*Job*
Can you arrange every line of the listing below as a Markdown table with the columns "No." and "Line", numbering the rows and leaving out blank lines?

[Saved entries]
START

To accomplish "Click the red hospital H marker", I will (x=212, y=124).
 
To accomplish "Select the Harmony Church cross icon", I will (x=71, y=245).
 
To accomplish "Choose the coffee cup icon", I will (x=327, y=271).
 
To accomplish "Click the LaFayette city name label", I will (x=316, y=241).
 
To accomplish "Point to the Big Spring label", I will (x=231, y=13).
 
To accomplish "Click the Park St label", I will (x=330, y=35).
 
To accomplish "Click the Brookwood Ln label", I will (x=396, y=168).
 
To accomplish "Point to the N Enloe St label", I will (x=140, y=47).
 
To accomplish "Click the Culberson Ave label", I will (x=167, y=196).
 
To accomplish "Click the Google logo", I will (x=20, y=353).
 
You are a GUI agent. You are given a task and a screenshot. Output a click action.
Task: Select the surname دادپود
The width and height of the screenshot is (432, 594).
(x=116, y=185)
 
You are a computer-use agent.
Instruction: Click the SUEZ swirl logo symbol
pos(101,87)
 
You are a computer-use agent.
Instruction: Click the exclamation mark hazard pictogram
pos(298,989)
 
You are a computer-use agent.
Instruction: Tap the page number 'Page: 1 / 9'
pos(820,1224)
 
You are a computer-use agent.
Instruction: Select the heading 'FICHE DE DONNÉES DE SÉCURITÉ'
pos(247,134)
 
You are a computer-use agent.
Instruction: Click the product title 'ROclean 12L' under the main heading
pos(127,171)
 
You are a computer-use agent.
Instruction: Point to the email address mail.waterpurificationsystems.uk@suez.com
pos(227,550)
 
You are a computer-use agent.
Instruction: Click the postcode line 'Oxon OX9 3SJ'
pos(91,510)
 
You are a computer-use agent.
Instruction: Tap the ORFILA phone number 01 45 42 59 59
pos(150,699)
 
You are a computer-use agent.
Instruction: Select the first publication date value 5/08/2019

END

*Solution to this task*
| No. | Line |
|---|---|
| 1 | To accomplish "Click the red hospital H marker", I will (x=212, y=124). |
| 2 | To accomplish "Select the Harmony Church cross icon", I will (x=71, y=245). |
| 3 | To accomplish "Choose the coffee cup icon", I will (x=327, y=271). |
| 4 | To accomplish "Click the LaFayette city name label", I will (x=316, y=241). |
| 5 | To accomplish "Point to the Big Spring label", I will (x=231, y=13). |
| 6 | To accomplish "Click the Park St label", I will (x=330, y=35). |
| 7 | To accomplish "Click the Brookwood Ln label", I will (x=396, y=168). |
| 8 | To accomplish "Point to the N Enloe St label", I will (x=140, y=47). |
| 9 | To accomplish "Click the Culberson Ave label", I will (x=167, y=196). |
| 10 | To accomplish "Click the Google logo", I will (x=20, y=353). |
| 11 | You are a GUI agent. You are given a task and a screenshot. Output a click action. |
| 12 | Task: Select the surname دادپود |
| 13 | The width and height of the screenshot is (432, 594). |
| 14 | (x=116, y=185) |
| 15 | You are a computer-use agent. |
| 16 | Instruction: Click the SUEZ swirl logo symbol |
| 17 | pos(101,87) |
| 18 | You are a computer-use agent. |
| 19 | Instruction: Click the exclamation mark hazard pictogram |
| 20 | pos(298,989) |
| 21 | You are a computer-use agent. |
| 22 | Instruction: Tap the page number 'Page: 1 / 9' |
| 23 | pos(820,1224) |
| 24 | You are a computer-use agent. |
| 25 | Instruction: Select the heading 'FICHE DE DONNÉES DE SÉCURITÉ' |
| 26 | pos(247,134) |
| 27 | You are a computer-use agent. |
| 28 | Instruction: Click the product title 'ROclean 12L' under the main heading |
| 29 | pos(127,171) |
| 30 | You are a computer-use agent. |
| 31 | Instruction: Point to the email address mail.waterpurificationsystems.uk@suez.com |
| 32 | pos(227,550) |
| 33 | You are a computer-use agent. |
| 34 | Instruction: Click the postcode line 'Oxon OX9 3SJ' |
| 35 | pos(91,510) |
| 36 | You are a computer-use agent. |
| 37 | Instruction: Tap the ORFILA phone number 01 45 42 59 59 |
| 38 | pos(150,699) |
| 39 | You are a computer-use agent. |
| 40 | Instruction: Select the first publication date value 5/08/2019 |